* Work item *
What you return should match every record exactly, with the images removed.

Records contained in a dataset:

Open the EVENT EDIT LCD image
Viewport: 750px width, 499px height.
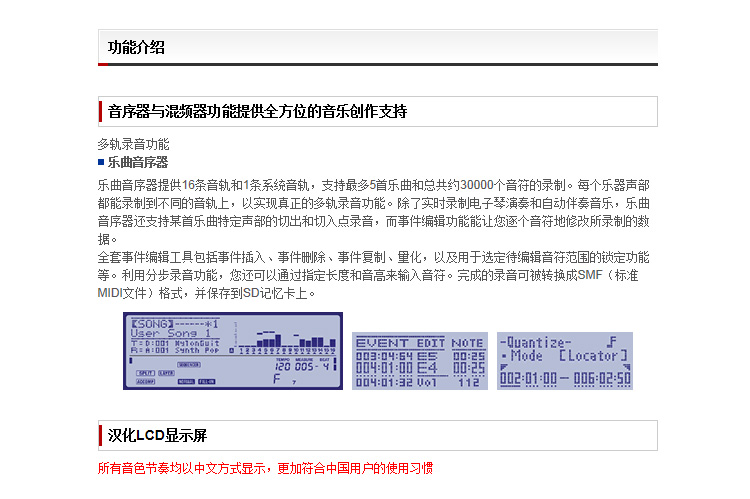point(420,361)
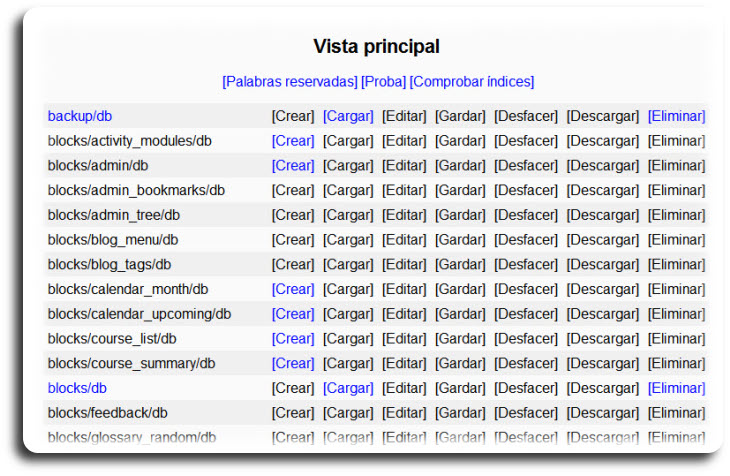This screenshot has width=730, height=476.
Task: Click Crear for blocks/calendar_month/db
Action: (x=293, y=289)
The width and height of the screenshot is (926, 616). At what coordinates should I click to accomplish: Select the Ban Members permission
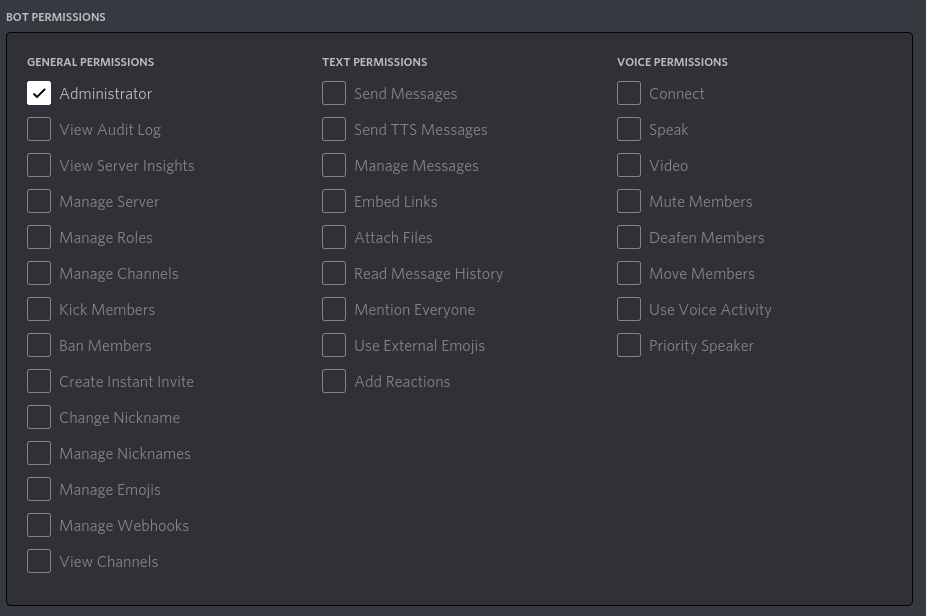(39, 346)
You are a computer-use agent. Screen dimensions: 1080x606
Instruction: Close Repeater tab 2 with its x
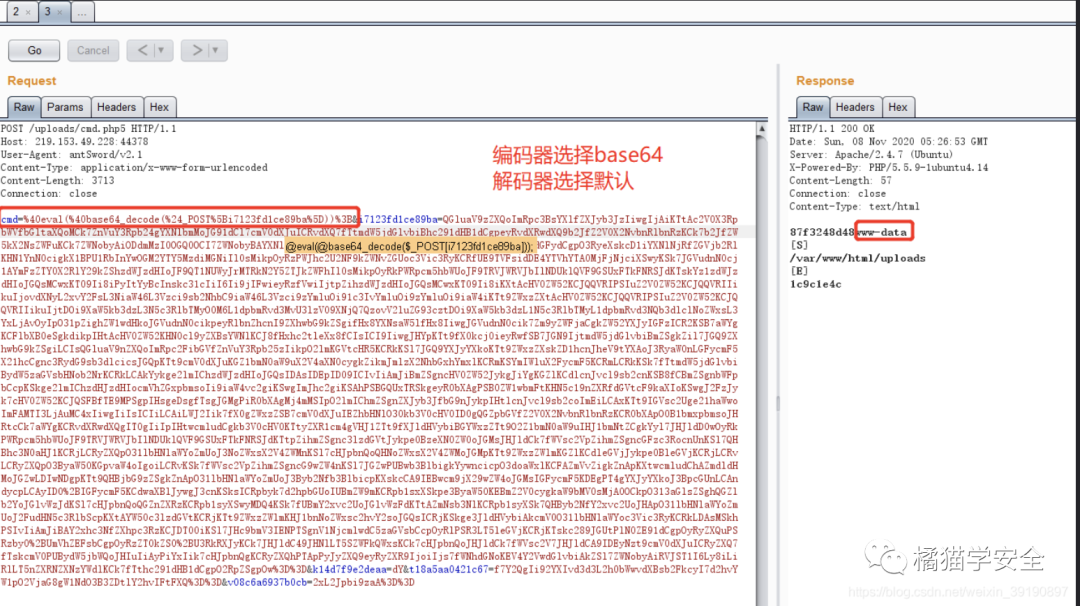[x=27, y=12]
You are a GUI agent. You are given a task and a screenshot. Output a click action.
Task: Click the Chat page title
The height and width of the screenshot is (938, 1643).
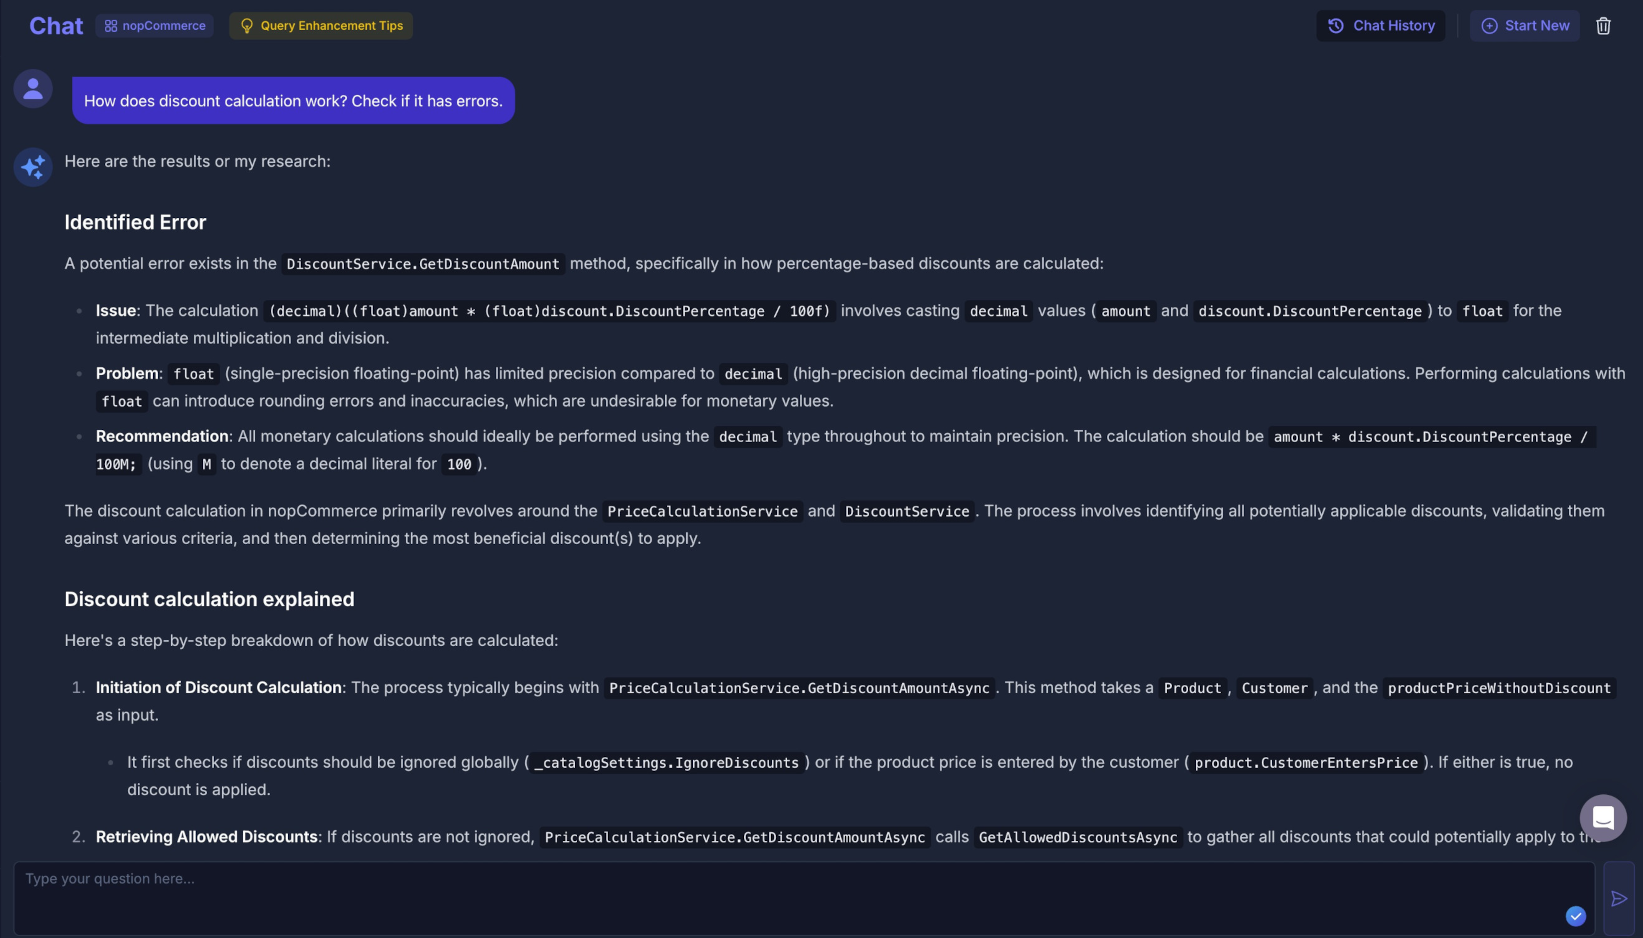(56, 26)
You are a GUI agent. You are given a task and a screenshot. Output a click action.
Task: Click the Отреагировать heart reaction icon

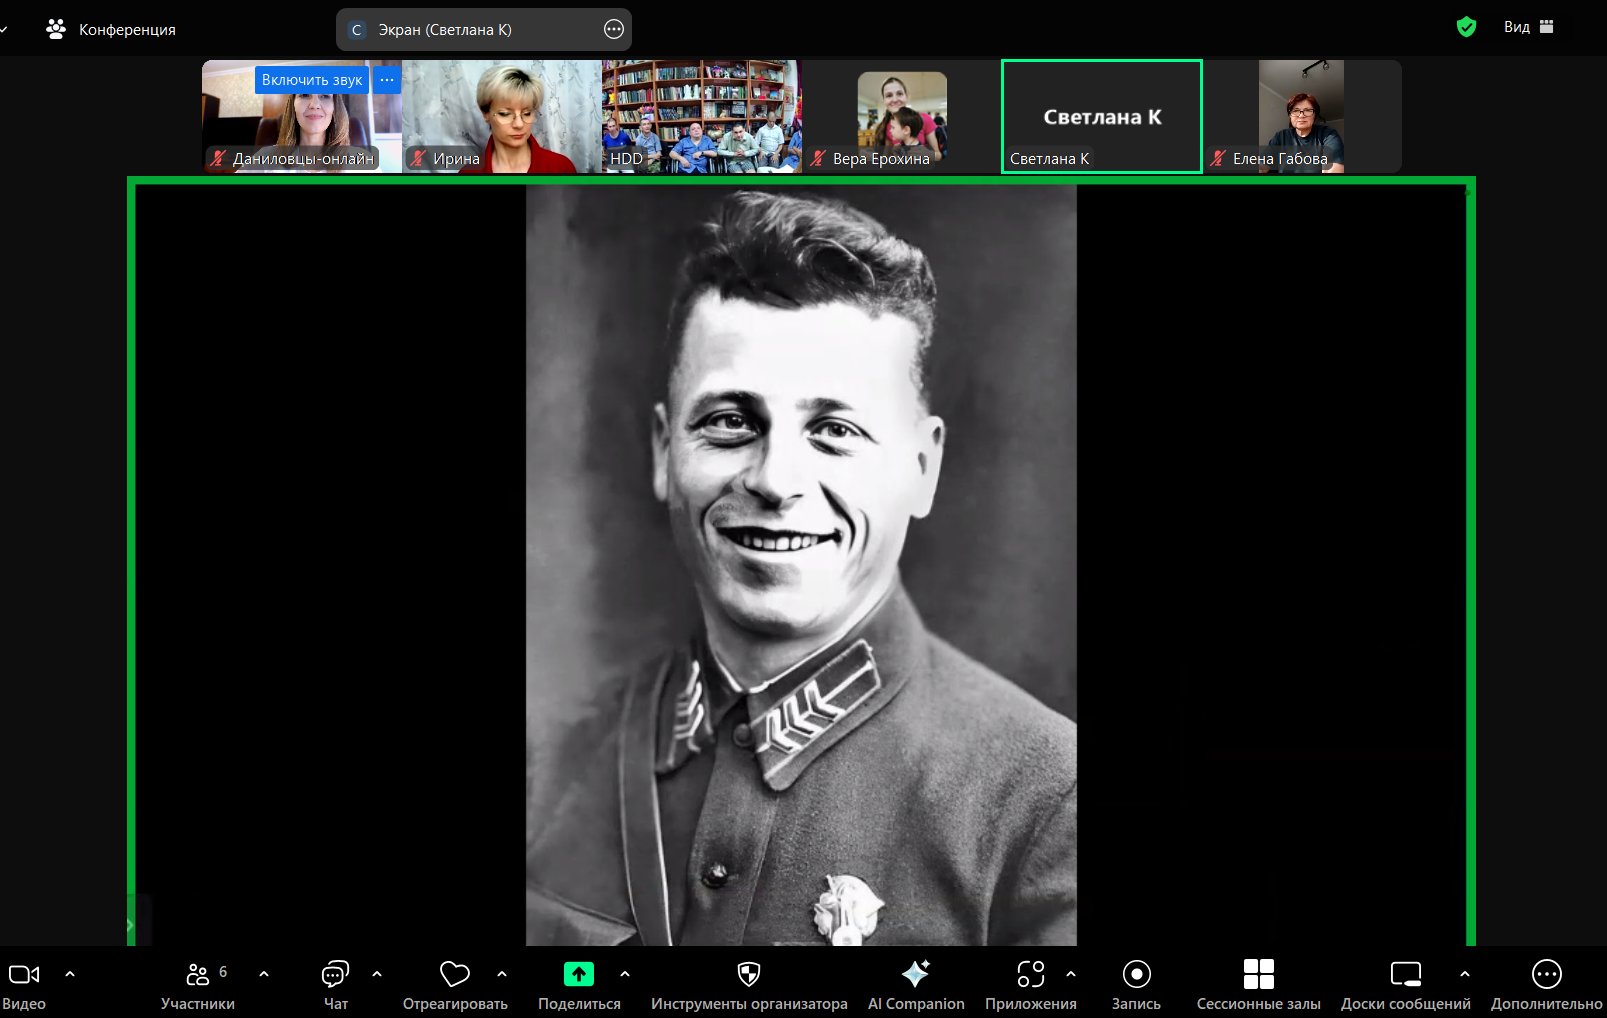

* Task response *
Open the EVENT EDIT LCD image
Viewport: 750px width, 499px height.
point(420,361)
This screenshot has width=730, height=476.
Task: Click Crear for blocks/calendar_month/db
Action: (x=293, y=289)
The width and height of the screenshot is (926, 616). At what coordinates should I click to accomplish: Select the Ban Members permission
(39, 346)
You are a computer-use agent. Screen dimensions: 1080x606
Instruction: Close Repeater tab 2 with its x
[x=27, y=12]
You are a GUI agent. You are given a task and a screenshot. Output a click action.
Task: Click the Chat page title
The height and width of the screenshot is (938, 1643).
(56, 26)
You are a GUI agent. You are given a task and a screenshot. Output a click action.
Task: Click the Отреагировать heart reaction icon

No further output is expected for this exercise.